* _Given instruction_:
Quote the following lines verbatim, everything from the line containing "This screenshot has width=1920, height=1080." down to the line containing "pos(143,244)", both included.
[Start Supplied material]
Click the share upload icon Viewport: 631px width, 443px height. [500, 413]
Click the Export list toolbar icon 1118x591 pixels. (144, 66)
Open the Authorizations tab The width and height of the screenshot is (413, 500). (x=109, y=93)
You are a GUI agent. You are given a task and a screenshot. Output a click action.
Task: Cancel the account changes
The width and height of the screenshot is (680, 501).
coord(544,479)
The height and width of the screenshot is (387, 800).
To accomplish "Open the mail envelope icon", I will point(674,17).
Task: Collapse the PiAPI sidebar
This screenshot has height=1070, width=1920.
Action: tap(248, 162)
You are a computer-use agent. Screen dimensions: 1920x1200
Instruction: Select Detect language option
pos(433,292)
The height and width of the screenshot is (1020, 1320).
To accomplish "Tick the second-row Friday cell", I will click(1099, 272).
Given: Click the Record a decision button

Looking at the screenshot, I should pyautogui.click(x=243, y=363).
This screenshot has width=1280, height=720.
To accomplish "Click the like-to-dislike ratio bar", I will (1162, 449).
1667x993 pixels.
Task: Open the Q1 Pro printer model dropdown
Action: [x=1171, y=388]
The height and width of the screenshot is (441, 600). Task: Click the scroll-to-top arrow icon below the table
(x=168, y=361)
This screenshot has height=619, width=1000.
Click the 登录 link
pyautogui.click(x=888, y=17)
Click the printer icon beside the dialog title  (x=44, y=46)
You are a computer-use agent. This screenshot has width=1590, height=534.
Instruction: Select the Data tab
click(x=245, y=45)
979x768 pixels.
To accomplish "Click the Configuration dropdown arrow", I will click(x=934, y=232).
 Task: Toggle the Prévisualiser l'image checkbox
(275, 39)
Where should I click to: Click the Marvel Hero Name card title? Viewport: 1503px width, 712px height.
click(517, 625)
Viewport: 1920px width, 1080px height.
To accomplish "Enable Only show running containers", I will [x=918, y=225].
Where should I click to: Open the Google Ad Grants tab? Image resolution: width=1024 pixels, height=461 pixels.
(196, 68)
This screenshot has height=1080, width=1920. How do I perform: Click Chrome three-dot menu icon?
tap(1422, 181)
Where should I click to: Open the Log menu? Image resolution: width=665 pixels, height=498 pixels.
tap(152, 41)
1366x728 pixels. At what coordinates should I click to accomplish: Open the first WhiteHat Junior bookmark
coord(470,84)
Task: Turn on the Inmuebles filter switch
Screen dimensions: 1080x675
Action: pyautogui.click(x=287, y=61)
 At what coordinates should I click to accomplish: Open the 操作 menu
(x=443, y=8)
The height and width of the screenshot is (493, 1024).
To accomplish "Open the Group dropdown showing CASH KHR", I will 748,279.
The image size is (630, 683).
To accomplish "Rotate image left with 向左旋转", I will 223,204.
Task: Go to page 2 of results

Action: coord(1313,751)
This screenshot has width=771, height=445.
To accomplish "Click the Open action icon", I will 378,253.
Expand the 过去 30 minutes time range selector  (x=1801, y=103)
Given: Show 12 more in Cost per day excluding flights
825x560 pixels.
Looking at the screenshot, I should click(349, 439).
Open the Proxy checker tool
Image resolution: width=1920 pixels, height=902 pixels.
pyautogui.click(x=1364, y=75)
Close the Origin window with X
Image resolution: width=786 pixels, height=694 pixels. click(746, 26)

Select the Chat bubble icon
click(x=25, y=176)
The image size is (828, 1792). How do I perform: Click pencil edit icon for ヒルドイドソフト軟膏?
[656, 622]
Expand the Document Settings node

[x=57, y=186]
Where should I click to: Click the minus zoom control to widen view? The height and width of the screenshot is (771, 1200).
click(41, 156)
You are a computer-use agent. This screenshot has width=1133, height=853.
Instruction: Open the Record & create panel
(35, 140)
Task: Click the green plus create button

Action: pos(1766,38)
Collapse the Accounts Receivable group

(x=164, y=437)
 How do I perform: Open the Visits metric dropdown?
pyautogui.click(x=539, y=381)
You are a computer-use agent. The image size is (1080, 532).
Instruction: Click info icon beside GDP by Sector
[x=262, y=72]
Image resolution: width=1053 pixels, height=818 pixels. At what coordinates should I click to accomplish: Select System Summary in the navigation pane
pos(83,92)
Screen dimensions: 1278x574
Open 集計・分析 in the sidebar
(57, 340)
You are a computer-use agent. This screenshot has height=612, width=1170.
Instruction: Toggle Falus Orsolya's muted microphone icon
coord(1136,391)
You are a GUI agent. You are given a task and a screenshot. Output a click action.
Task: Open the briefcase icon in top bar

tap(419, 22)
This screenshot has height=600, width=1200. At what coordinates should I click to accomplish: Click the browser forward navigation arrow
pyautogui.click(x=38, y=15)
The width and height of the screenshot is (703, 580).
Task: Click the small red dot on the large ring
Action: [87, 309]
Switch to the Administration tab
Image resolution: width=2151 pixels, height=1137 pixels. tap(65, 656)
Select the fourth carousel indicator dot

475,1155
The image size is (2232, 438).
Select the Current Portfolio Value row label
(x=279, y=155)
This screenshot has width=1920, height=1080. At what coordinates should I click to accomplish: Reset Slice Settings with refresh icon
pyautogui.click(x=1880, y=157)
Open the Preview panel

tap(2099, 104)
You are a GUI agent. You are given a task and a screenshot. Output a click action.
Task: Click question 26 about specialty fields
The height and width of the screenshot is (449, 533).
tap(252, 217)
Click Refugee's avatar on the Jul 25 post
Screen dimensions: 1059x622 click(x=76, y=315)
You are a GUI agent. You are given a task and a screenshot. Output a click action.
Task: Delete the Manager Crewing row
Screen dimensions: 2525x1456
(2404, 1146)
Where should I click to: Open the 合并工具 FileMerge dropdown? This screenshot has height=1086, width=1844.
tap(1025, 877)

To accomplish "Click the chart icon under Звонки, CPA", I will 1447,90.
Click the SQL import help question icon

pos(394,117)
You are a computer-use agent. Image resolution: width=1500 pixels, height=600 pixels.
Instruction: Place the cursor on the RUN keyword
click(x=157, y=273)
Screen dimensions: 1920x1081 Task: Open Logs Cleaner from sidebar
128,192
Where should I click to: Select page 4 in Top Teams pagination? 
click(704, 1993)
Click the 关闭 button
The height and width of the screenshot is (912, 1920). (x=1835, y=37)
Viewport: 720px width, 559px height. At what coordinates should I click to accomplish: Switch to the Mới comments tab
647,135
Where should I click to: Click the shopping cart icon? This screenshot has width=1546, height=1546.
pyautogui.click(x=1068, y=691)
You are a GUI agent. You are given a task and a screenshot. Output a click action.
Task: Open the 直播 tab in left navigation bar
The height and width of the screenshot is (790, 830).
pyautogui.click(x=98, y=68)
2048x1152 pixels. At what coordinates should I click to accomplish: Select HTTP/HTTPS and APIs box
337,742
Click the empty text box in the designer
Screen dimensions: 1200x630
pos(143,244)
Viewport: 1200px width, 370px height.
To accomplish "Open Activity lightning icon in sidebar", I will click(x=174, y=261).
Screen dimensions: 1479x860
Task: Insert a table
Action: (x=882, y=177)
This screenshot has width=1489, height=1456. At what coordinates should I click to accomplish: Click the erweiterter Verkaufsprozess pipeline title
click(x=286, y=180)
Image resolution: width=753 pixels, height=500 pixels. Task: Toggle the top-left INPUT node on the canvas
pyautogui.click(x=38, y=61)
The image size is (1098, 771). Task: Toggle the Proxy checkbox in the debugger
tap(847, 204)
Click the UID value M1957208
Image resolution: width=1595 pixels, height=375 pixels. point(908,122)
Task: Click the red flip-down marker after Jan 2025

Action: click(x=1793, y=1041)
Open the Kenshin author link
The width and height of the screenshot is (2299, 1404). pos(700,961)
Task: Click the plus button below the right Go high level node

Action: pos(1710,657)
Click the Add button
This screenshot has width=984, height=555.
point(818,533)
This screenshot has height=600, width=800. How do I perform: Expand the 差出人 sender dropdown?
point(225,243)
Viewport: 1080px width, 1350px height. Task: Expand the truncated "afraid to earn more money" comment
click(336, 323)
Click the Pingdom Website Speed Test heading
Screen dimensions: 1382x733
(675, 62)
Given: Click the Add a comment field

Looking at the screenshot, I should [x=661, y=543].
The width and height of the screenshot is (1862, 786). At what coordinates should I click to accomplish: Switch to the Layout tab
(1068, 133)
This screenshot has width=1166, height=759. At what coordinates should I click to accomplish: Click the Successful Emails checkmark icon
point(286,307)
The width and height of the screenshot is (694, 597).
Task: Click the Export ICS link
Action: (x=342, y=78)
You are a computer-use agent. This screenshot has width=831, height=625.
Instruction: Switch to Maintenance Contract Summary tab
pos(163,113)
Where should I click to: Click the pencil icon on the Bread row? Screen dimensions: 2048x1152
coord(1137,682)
[End Supplied material]
* _Written response_:
This screenshot has width=1920, height=1080. At what coordinates should I click to accomplish: Reset Slice Settings with refresh icon
pyautogui.click(x=1880, y=157)
Open the Preview panel

tap(2099, 104)
You are a GUI agent. You are given a task and a screenshot. Output a click action.
Task: Click question 26 about specialty fields
The height and width of the screenshot is (449, 533).
tap(252, 217)
Click Refugee's avatar on the Jul 25 post
Screen dimensions: 1059x622 click(x=76, y=315)
You are a GUI agent. You are given a task and a screenshot. Output a click action.
Task: Delete the Manager Crewing row
Screen dimensions: 2525x1456
(2404, 1146)
Where should I click to: Open the 合并工具 FileMerge dropdown? This screenshot has height=1086, width=1844.
tap(1025, 877)

To accomplish "Click the chart icon under Звонки, CPA", I will 1447,90.
Click the SQL import help question icon

pos(394,117)
You are a computer-use agent. Image resolution: width=1500 pixels, height=600 pixels.
Instruction: Place the cursor on the RUN keyword
click(x=157, y=273)
Screen dimensions: 1920x1081 Task: Open Logs Cleaner from sidebar
128,192
Where should I click to: Select page 4 in Top Teams pagination? 
click(704, 1993)
Click the 关闭 button
The height and width of the screenshot is (912, 1920). (x=1835, y=37)
Viewport: 720px width, 559px height. At what coordinates should I click to accomplish: Switch to the Mới comments tab
647,135
Where should I click to: Click the shopping cart icon? This screenshot has width=1546, height=1546.
pyautogui.click(x=1068, y=691)
You are a GUI agent. You are given a task and a screenshot. Output a click action.
Task: Open the 直播 tab in left navigation bar
The height and width of the screenshot is (790, 830).
pyautogui.click(x=98, y=68)
2048x1152 pixels. At what coordinates should I click to accomplish: Select HTTP/HTTPS and APIs box
337,742
Click the empty text box in the designer
Screen dimensions: 1200x630
pos(143,244)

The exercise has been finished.